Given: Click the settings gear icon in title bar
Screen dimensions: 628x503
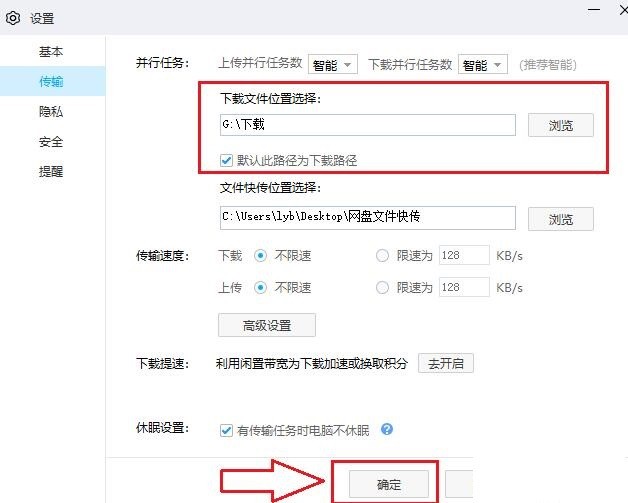Looking at the screenshot, I should click(x=13, y=18).
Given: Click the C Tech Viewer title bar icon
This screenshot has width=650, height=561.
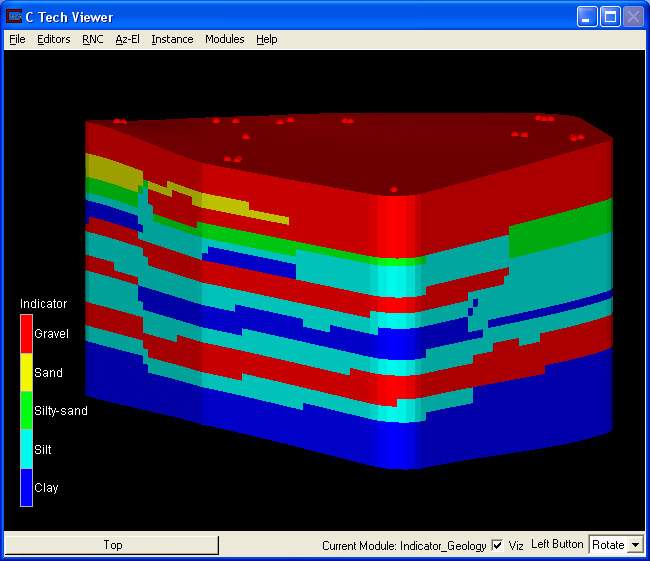Looking at the screenshot, I should (14, 17).
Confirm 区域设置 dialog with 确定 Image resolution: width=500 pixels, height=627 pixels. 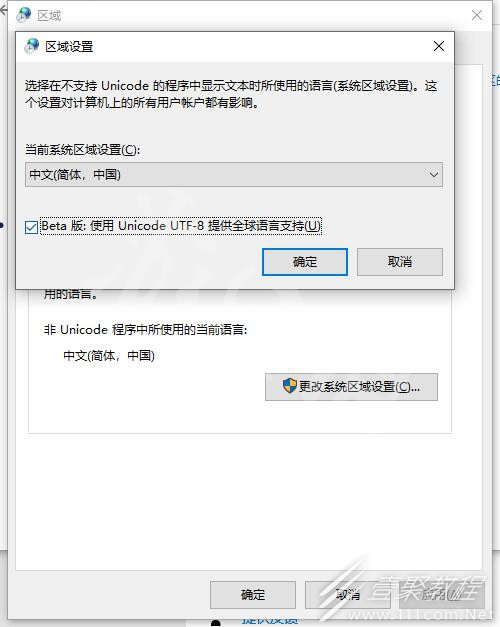click(305, 262)
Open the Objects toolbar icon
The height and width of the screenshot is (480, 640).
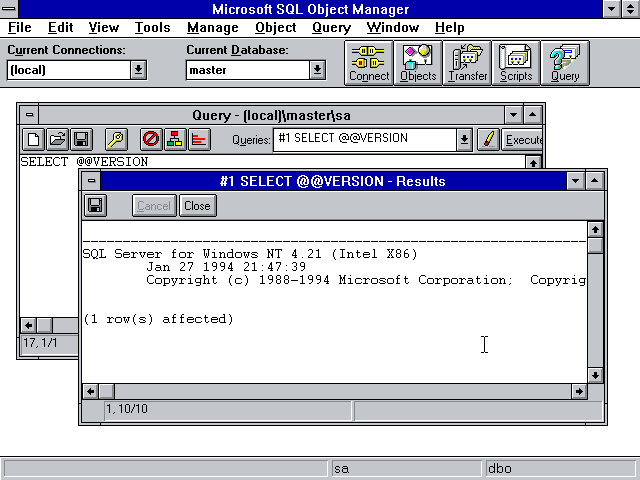[x=418, y=63]
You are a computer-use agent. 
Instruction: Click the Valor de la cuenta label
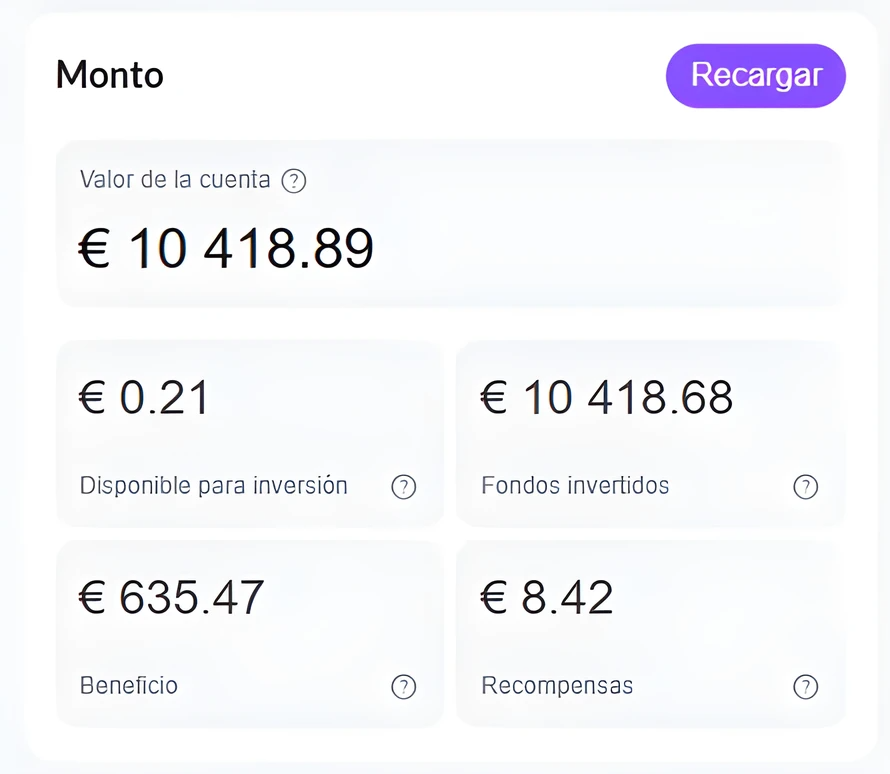175,180
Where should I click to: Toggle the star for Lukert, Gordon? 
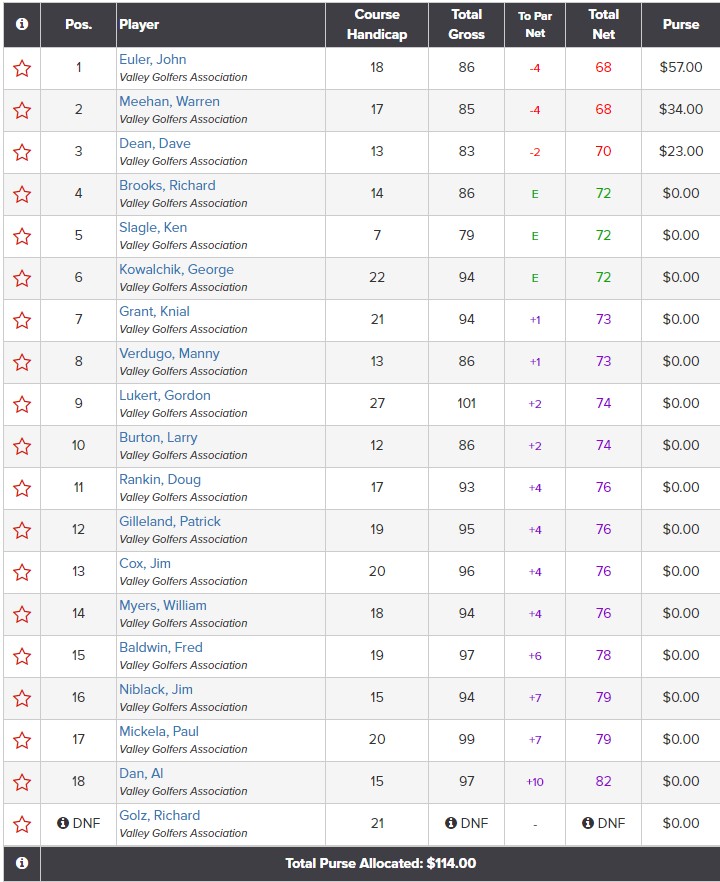pos(22,404)
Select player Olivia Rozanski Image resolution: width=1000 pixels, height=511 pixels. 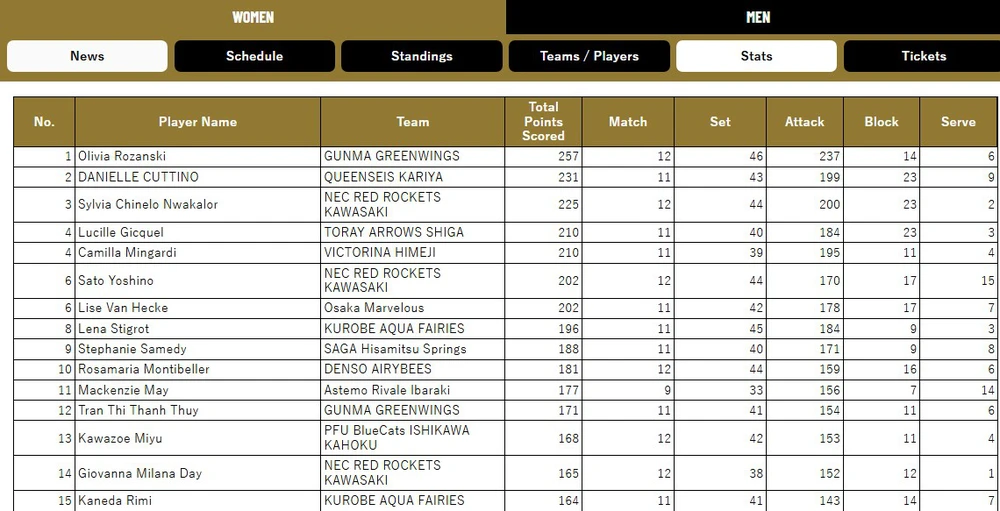tap(122, 157)

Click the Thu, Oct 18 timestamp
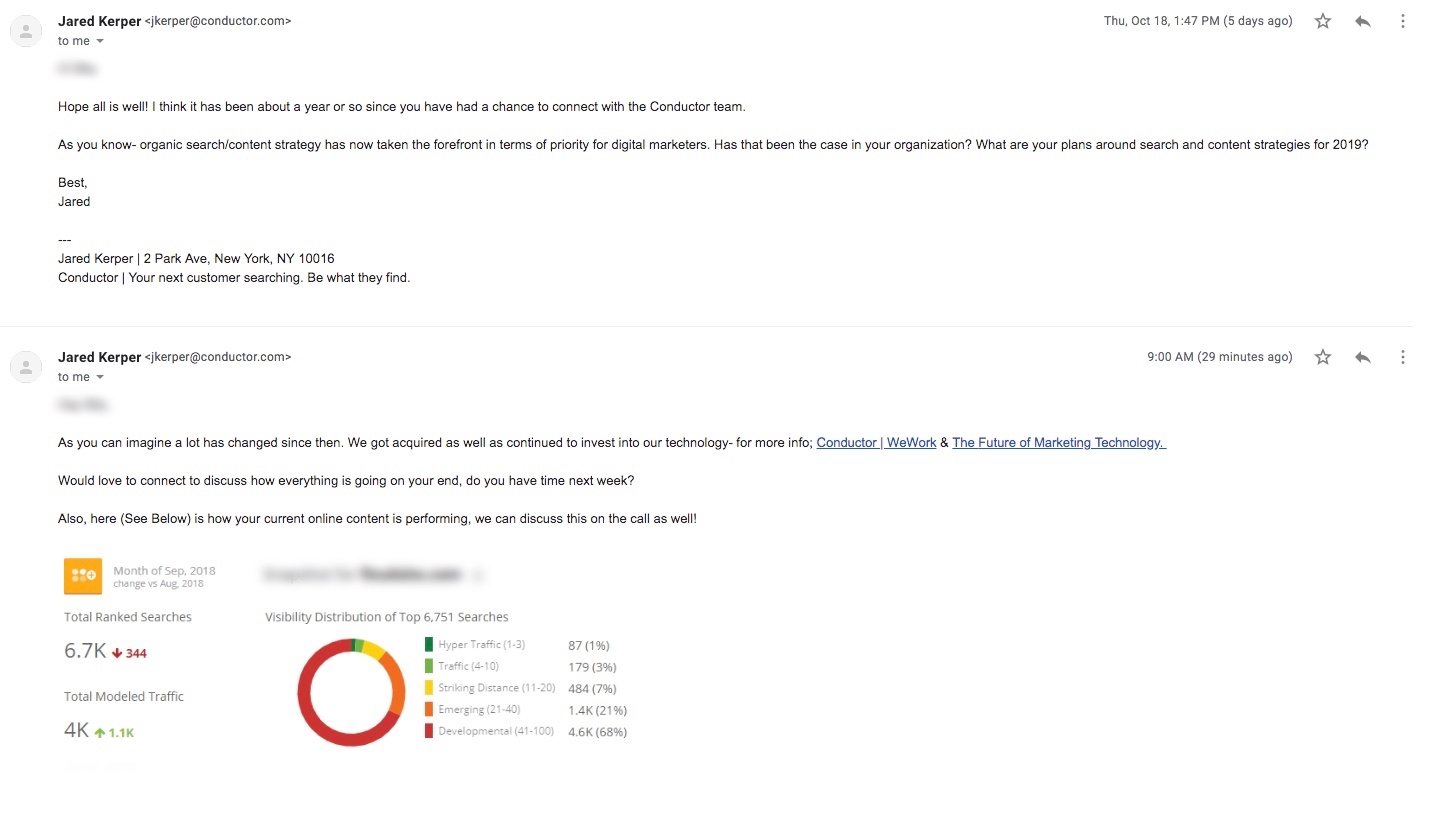coord(1198,21)
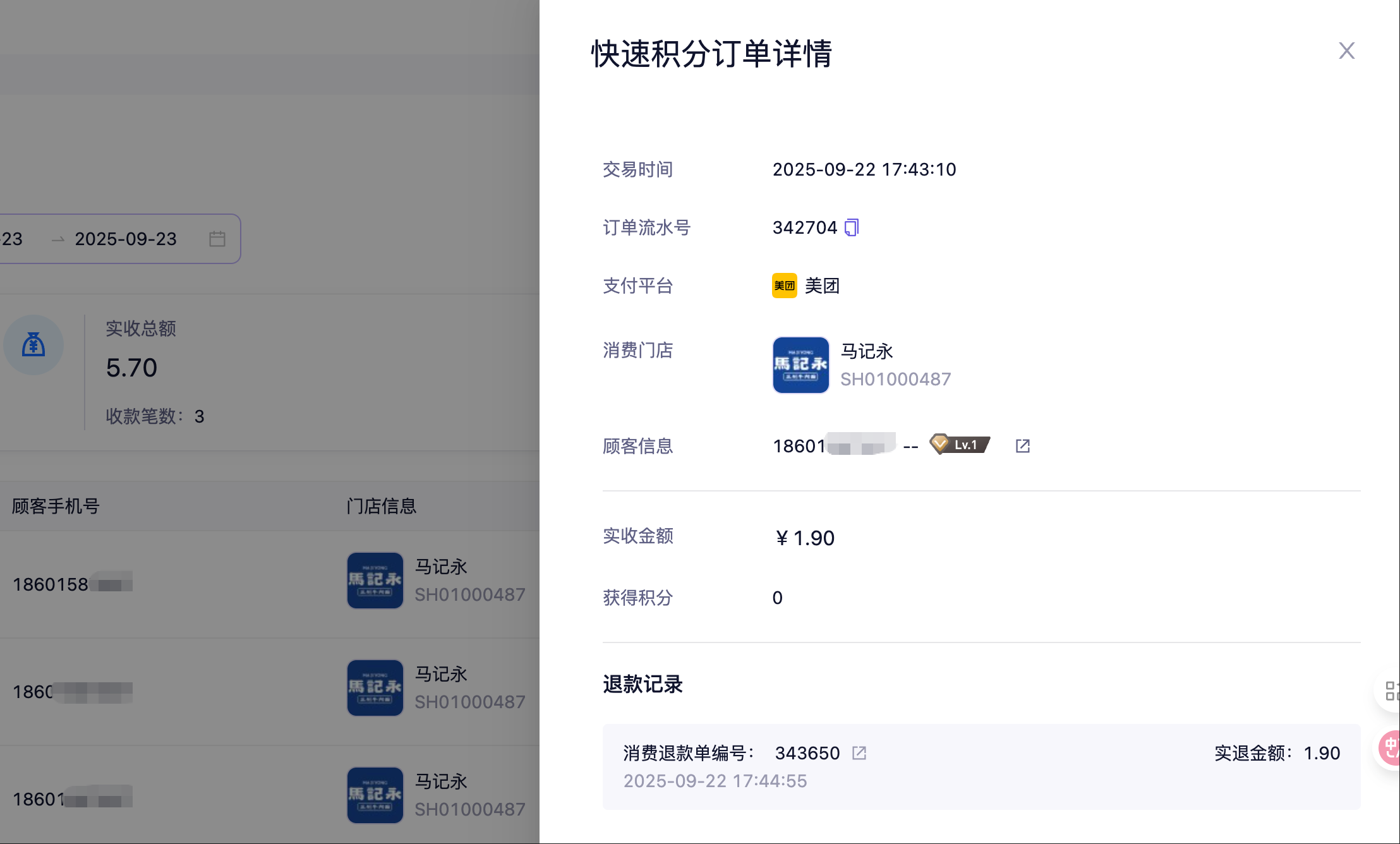Open calendar icon in date range picker
This screenshot has height=844, width=1400.
click(217, 239)
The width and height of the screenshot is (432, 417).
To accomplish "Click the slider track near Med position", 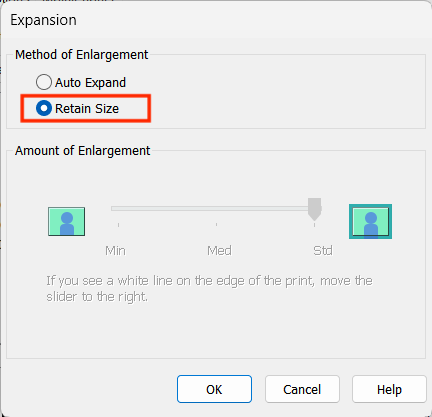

» **The exercise**
Copy the records starting at the line that contains "Click the Thu, Oct 18 timestamp" and continuing through the end of the records, leaving the pictures out.

» **Answer to the problem**
Click the Thu, Oct 18 timestamp
coord(1198,21)
Open calendar icon in date range picker
This screenshot has height=844, width=1400.
click(217, 239)
The width and height of the screenshot is (432, 417).
To accomplish "Click the slider track near Med position", 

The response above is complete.